Lamenting

We moved. It was perhaps one of the most chaotic things I have ever planned.  In fact, nothing went as I planned- imagine that. I cried. Multiple times. I literally felt by the end of the weekend that I had been run over by a truck. So by the time Tuesday rolled around I had done a bit of processing and I found myself sitting in my counselors office lamenting about the woes of moving, of disappointment. And how following this crazy season of life my margin for rolling with the punches is much thinner.
(I realized about a month ago that in all reality I am just not okay after our scare with Emmaus- and so I needed to talk about it. Dan and I had previously seen a great counselor- so I called him up and bam. Here I am again sitting in his office every Tuesday.)
Lamenting.
What does that even mean? That is what he has challenged me to do. Lament. (It means: To express one's deep grief about. Or to express deep regret or disappointment about something considered unsatisfactory, unreasonable or unfair)
So I lament. Holding with one hand the very truths I believe so deeply- God is good, He loves me, and He wants good things for me.
And with the other I scream aloud. THIS IS NOT OKAY.

And you know what? I don't feel like it's okay. I am sure I will find my peace again with the life I have been given, with the reality that my daughter has tuberous sclerosis and that life is often just hard. But right now, it just isn't okay.

I like things to be pretty, to be smoothed over. And so even when things are hard I like to be able to focus my heart on hope. The good. The way God has provided- cause my has He ever provided for us.
So learning that I can have a heart of thanksgiving- and still truly wrestle with these things and not have it be smoothed over feels hard. It is raw and rough and ugly.

So although I have always strived for my blogs to be honest and real- they might not be so pretty for a while.
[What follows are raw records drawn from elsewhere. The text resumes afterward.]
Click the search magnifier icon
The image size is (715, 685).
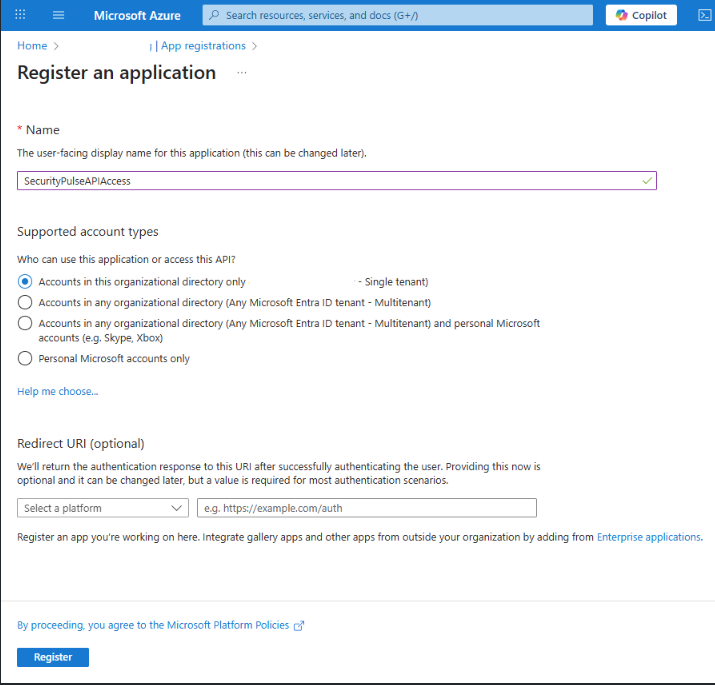tap(214, 15)
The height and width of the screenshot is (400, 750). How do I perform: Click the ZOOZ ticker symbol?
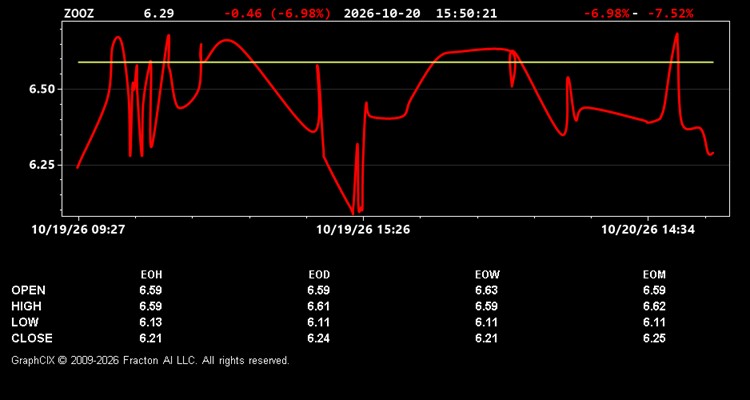point(79,13)

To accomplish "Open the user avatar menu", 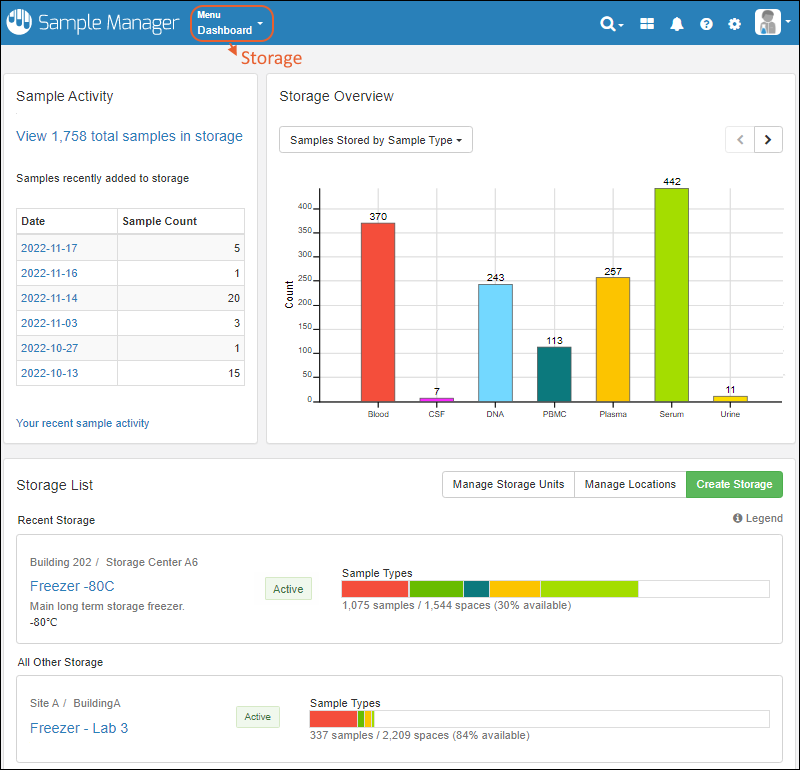I will point(769,23).

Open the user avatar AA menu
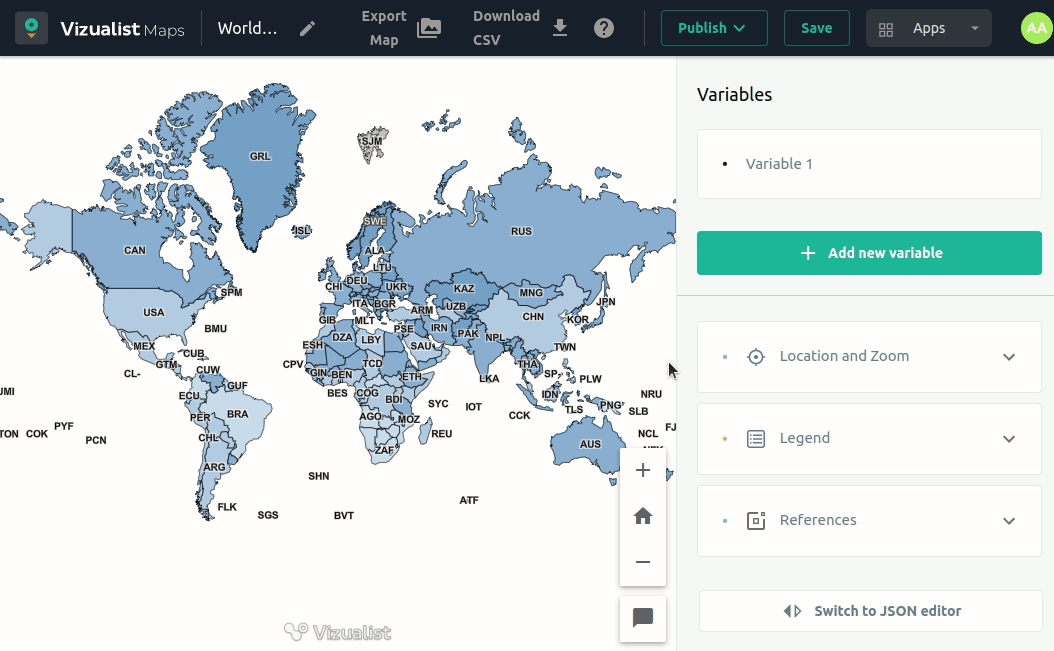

Because it just isn't okay that my daughter has tuberous sclerosis. autism.
It is not okay that pneumonia almost killed her.
It is not okay that the med that helped her progress had such horrible side effects. And now isn't an option.
It is not okay that she cannot talk to me, or tell me her needs, her likes or how her day was.
It is not okay that she has seizures.
It is not okay that appointments, medicines, and therapies fill her day.
It is not okay that I have to explain to Shiloh why Emmaus can't talk. Or hear her pray that "Mae Mae would have no seizures"
IT IS NOT OKAY. IT SUCKS. IT IS BROKEN. AND UNFAIR. and my heart is broken over it.

But. God is Good. He loves me. And He wants good things for me (And Emmaus!). And in my lamenting- I will never cease to believe or say that. Because it is all I know for sure.